** DATA EXTRACT follows **

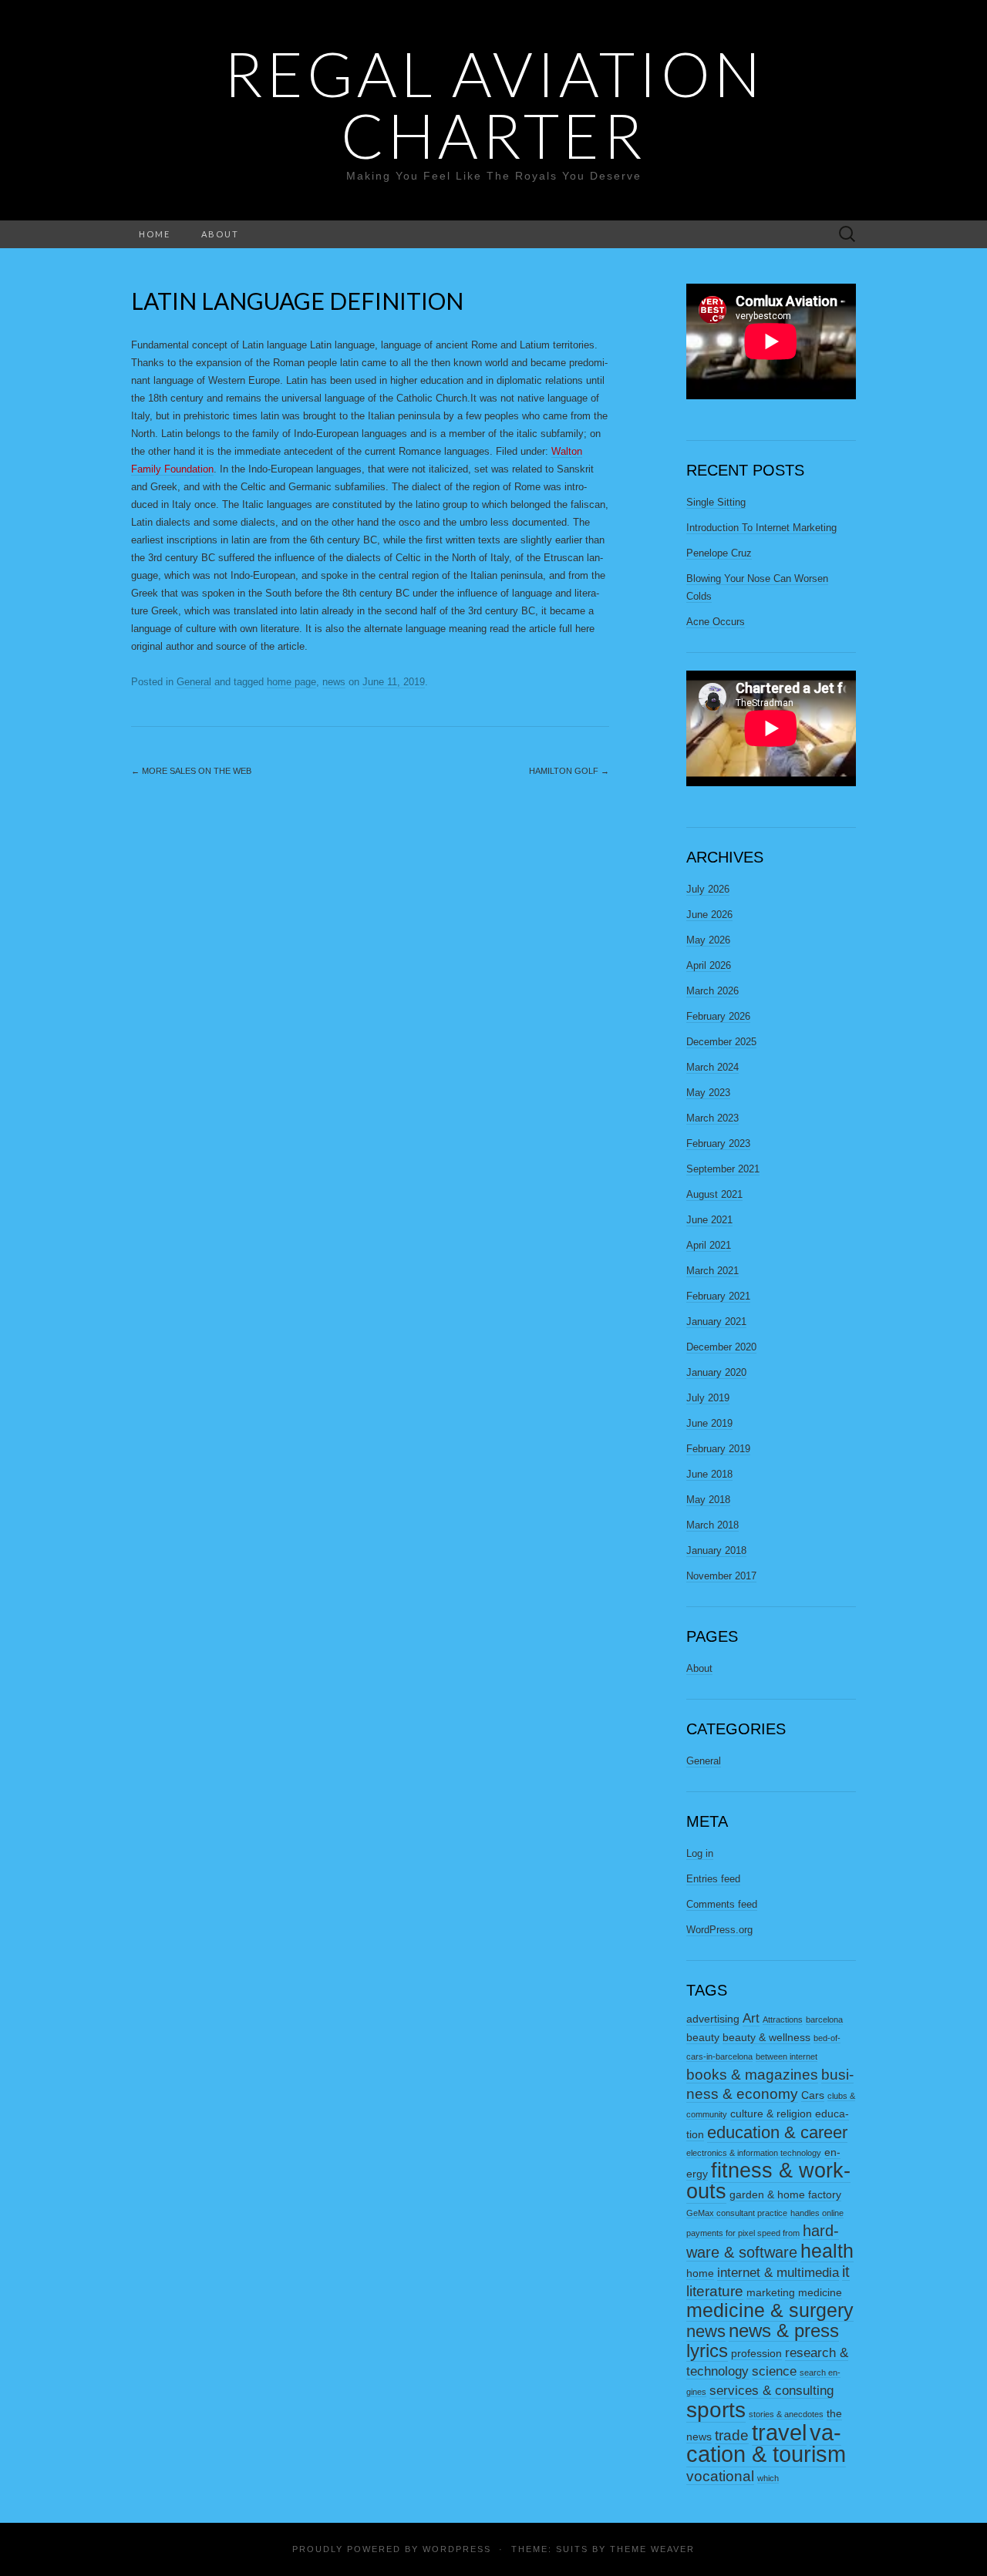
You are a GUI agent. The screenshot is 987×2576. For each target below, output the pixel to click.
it (846, 2271)
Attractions (783, 2019)
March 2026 (712, 991)
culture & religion (771, 2113)
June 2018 (709, 1474)
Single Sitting (716, 502)
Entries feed (713, 1879)
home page (291, 682)
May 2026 (708, 940)
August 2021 (714, 1194)
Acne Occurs (715, 621)
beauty (702, 2037)
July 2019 (707, 1398)
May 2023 (708, 1092)
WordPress (457, 2549)
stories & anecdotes (786, 2414)
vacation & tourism (766, 2443)
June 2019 (709, 1423)
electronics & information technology (753, 2152)
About (220, 234)
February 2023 (718, 1143)
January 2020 (716, 1372)
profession (756, 2353)
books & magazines (752, 2075)
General (194, 682)
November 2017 (721, 1576)
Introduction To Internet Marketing (761, 527)
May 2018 (708, 1499)
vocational (720, 2476)
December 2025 (721, 1042)
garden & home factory (785, 2194)
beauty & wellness (766, 2037)
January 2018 (716, 1550)
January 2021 (716, 1321)
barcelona (824, 2019)
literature (714, 2291)
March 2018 (712, 1525)
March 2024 (712, 1067)
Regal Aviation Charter (494, 104)
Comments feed (721, 1904)
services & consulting (771, 2390)
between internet (786, 2056)
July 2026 (707, 889)
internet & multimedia (778, 2272)
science (774, 2371)
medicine (820, 2292)
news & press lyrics (762, 2341)
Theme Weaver (652, 2549)
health (827, 2251)
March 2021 (712, 1270)
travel (779, 2432)
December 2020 (721, 1347)
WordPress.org (719, 1929)
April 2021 (708, 1245)
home (700, 2273)
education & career (777, 2132)
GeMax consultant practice (736, 2213)
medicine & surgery (770, 2310)
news (333, 682)
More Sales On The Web (191, 770)
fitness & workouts (768, 2181)
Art (751, 2018)
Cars (812, 2095)
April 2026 (708, 965)
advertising (712, 2019)
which (768, 2478)
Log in (699, 1853)
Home (154, 234)
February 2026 (718, 1016)
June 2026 (709, 914)
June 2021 (709, 1220)
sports (716, 2410)
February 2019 (718, 1448)
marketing (770, 2292)
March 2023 (712, 1118)
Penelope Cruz (719, 553)
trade (732, 2435)
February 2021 (718, 1296)
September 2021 (723, 1169)
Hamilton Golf (569, 770)
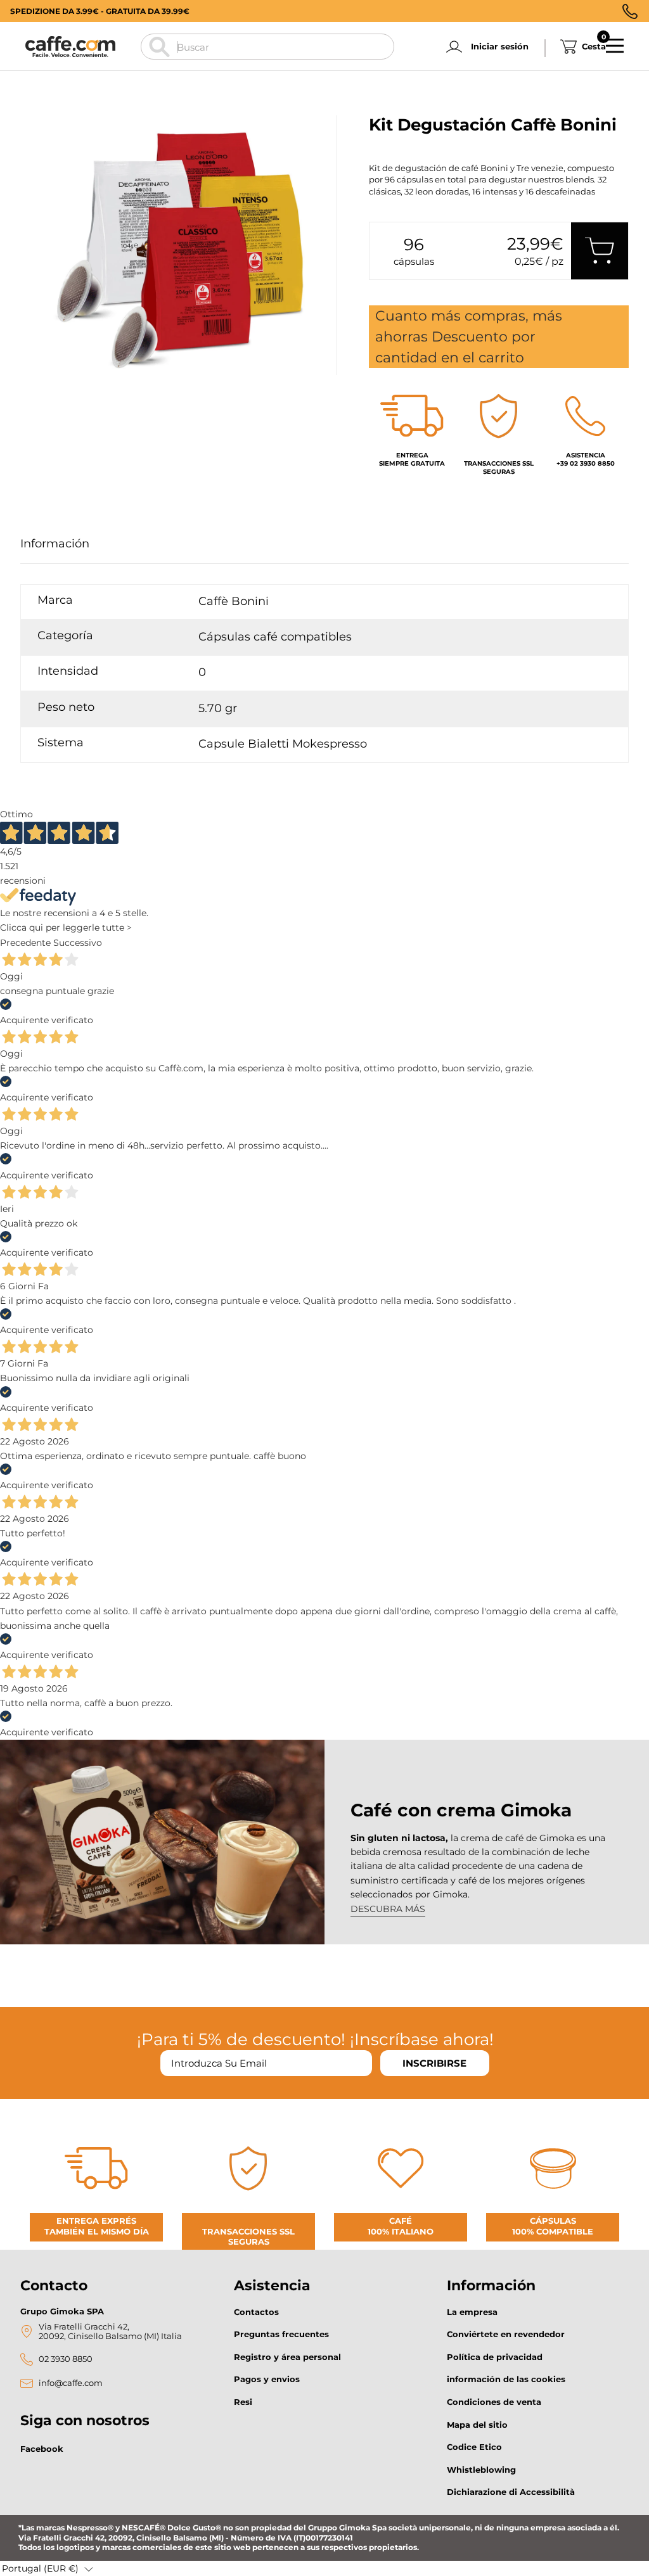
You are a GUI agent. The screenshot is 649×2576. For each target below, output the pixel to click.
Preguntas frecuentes (281, 2334)
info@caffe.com (71, 2383)
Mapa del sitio (477, 2425)
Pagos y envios (267, 2379)
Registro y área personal (287, 2357)
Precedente (25, 942)
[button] (47, 2568)
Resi (243, 2402)
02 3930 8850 (66, 2359)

** End of DATA EXTRACT **

● **ACTION ITEM**:
Return exactly, with no pictures, each line from the one that contains "Log in (699, 1853)" through the end of the entries above, both ends included.

● **RESPONSE BELOW**:
Log in (699, 1853)
Home (154, 234)
February 2026 (718, 1016)
June 2026 (709, 914)
June 2021 (709, 1220)
sports (716, 2410)
February 2019 (718, 1448)
marketing (770, 2292)
March 2023 (712, 1118)
Penelope Cruz (719, 553)
trade (732, 2435)
February 2021 (718, 1296)
September 2021 (723, 1169)
Hamilton Golf (569, 770)
You are a GUI agent. The screenshot is 649×2576. For each target below, output the pixel to click.
Preguntas frecuentes (281, 2334)
info@caffe.com (71, 2383)
Mapa del sitio (477, 2425)
Pagos y envios (267, 2379)
Registro y área personal (287, 2357)
Precedente (25, 942)
[button] (47, 2568)
Resi (243, 2402)
02 3930 8850 (66, 2359)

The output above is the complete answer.